In January 2018, Trump abruptly disbanded the commission, which met only twice. The commission found no evidence of widespread voter fraud in the United States.

Voter fraud claims in the 2020 presidential election

During the 2020 presidential campaign, Trump indicated in Twitter posts, interviews and speeches that he might refuse to recognize the outcome of the election if he were defeated; Trump falsely suggested that the election would be rigged against him. Trump repeatedly claimed that "the only way" he could lose would be if the election was "rigged" and repeatedly refused to commit to a peaceful transition of power after the election. Trump also attacked mail-in voting throughout the campaign, falsely claiming that the practice contained high rates of fraud. In September 2020, FBI Director Christopher A. Wray, a Trump appointee, testified under oath that the FBI has "not seen, historically, any kind of coordinated national voter fraud effort in a major election, whether it's by mail or otherwise." 

After most of the major news organizations declared Biden the President-elect on November 7, Trump refused to accept his loss, declaring "this election is far from over" and alleging election fraud without providing evidence. Multiple lawsuits alleging electoral fraud were filed by the Trump campaign, all of which were dismissed as having no merit. Republican officials questioned the legitimacy of the election and aired conspiracy theories regarding various types of alleged fraud. In early 2021, motivated by the claims of widespread voter fraud and the resulting legitimacy crisis among the Republican base, GOP lawmakers in a number of states initiated a push to make voting laws more restrictive.
At least four cases involving allegations of, and convictions for, voter fraud in favor of Donald Trump emerged in April 2021. In April 2021, Barry Morphew of Colorado admitted to FBI agents that he cast a ballot in November 2020 in favor of Trump in the name of his missing wife.
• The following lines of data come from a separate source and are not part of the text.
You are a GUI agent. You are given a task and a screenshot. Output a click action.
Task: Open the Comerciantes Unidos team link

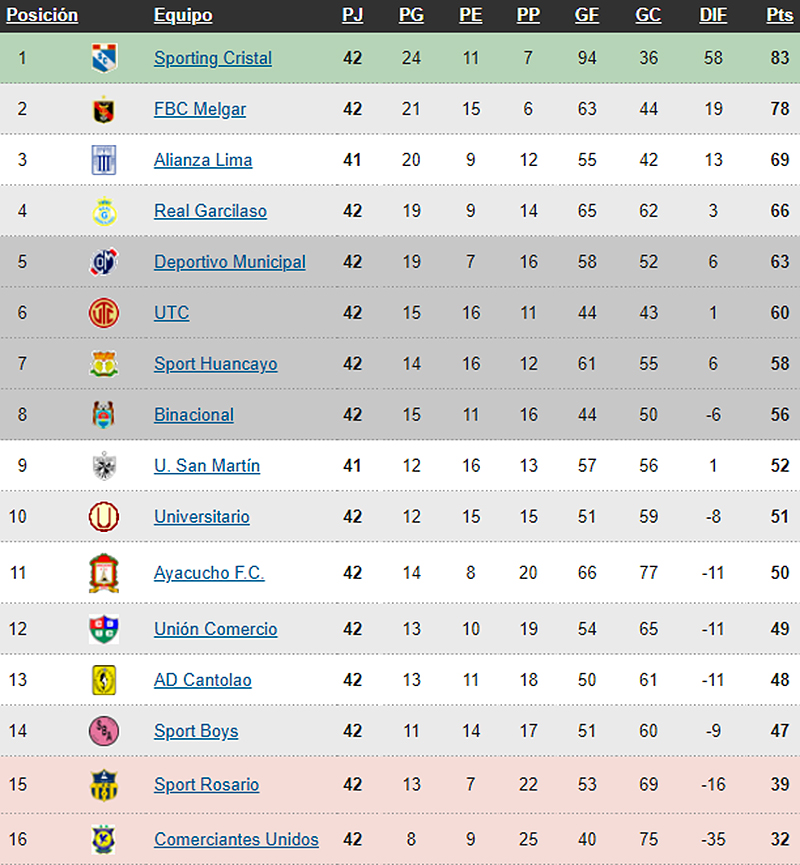pos(236,839)
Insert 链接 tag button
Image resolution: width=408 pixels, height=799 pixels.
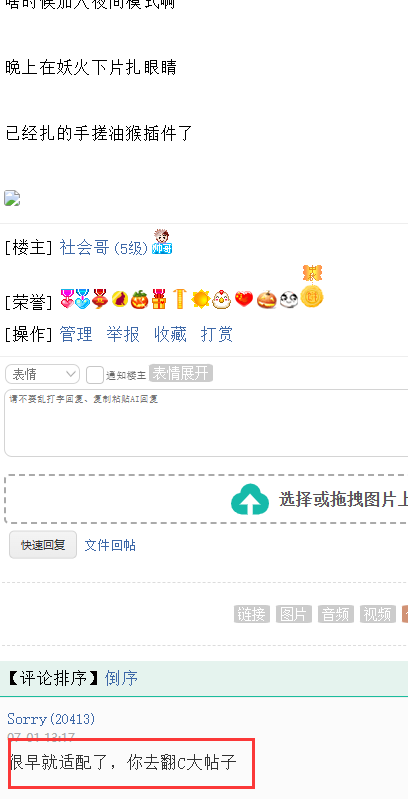point(252,614)
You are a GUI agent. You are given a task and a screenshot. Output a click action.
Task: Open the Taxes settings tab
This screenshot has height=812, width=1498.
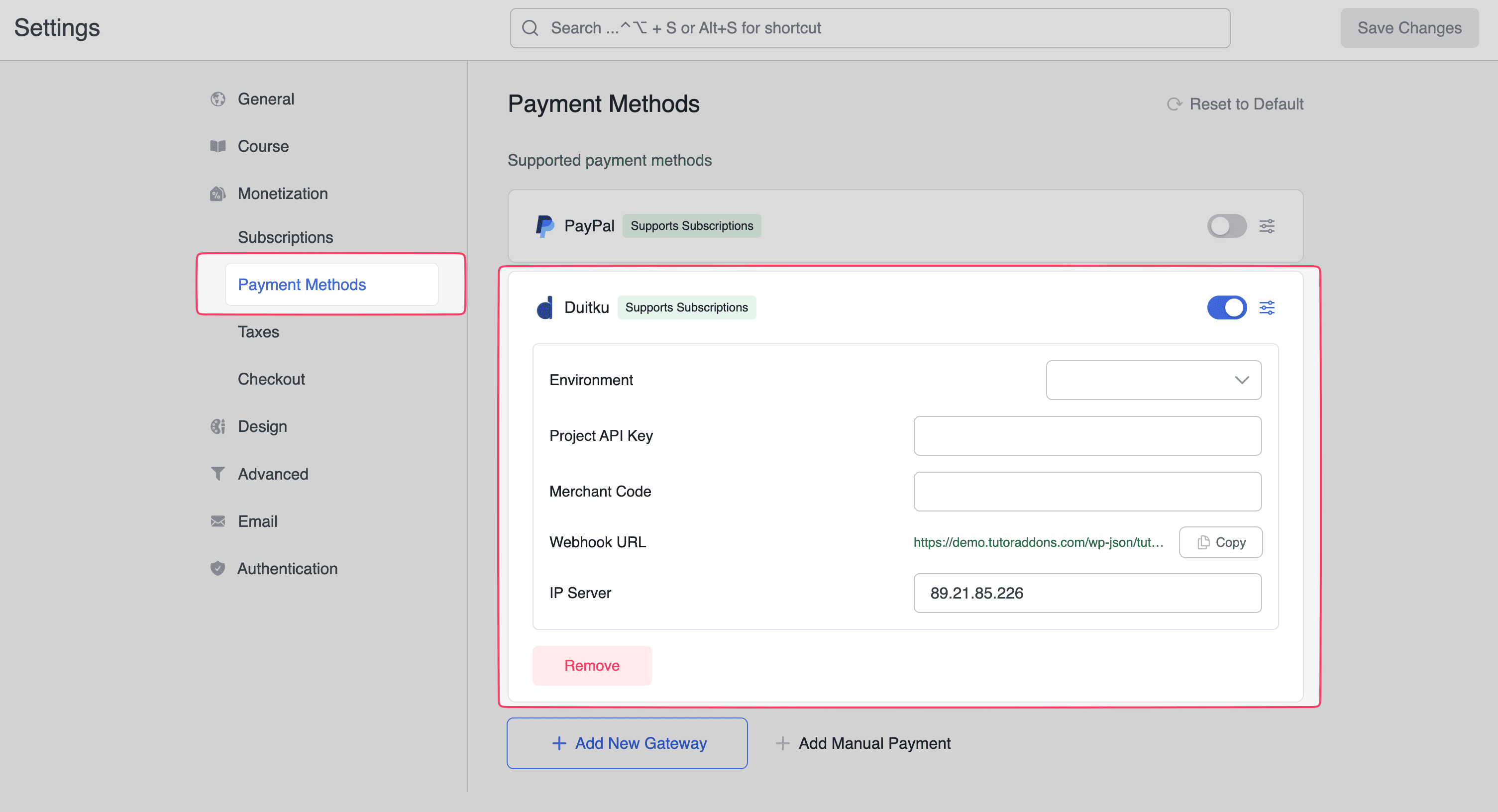258,332
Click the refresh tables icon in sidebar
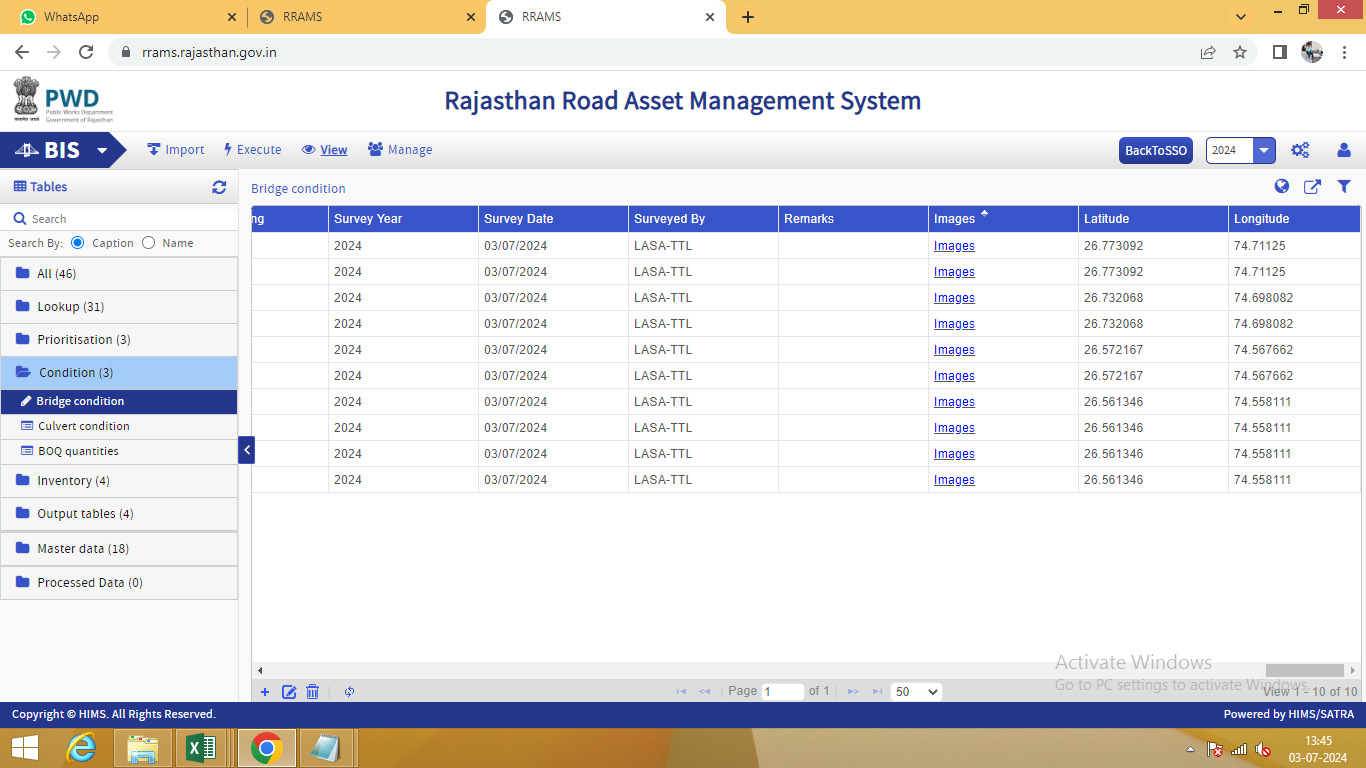 click(219, 187)
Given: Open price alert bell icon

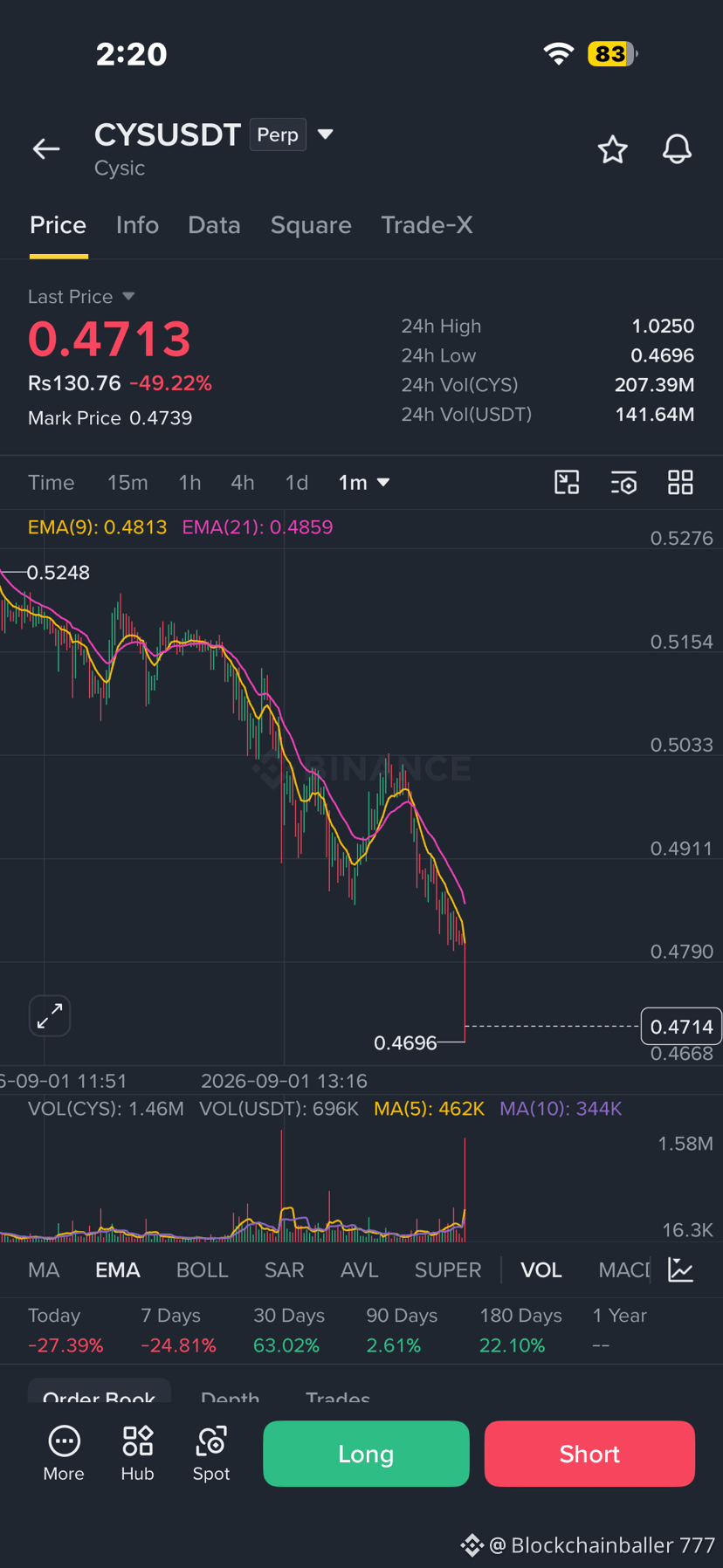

In a further twist, in May 2021, he was charged with murdering his wife, who had disappeared in May 2020. Also in April 2021, Bruce Bartman of Pennsylvania was convicted of voter fraud charges after he cast a ballot for Trump in the name of his dead mother. As of April 30, 2021, two other Pennsylvanians had criminal cases pending regarding accusations of voter fraud by casting illegal ballots for Donald Trump.

Another case of voter fraud in favor of Donald Trump emerged from Nevada. In October 2021, Republican Donald Kirk Hartle of Nevada was charged with two felony counts of voter fraud, one for voting twice and one that he forged his deceased wife's name to vote with her ballot. Nevada law calls for all registered voters to receive a mail-in ballot. Election officials discovered that a ballot was received from the deceased but still registered Rosemarie Hartle. A few days after the election of November 2020, Donald Hartle told election investigators that his wife's ballot never came to the house. While Rosemary Hartle's ballot was illegally cast by a Republican, the story was used by Tucker Carlson on Fox News to support claims of voter fraud by Democrats.

By 2021, there were 510 pending election fraud offenses against 43 defendants and 386 active election fraud investigations, in the state of Texas alone.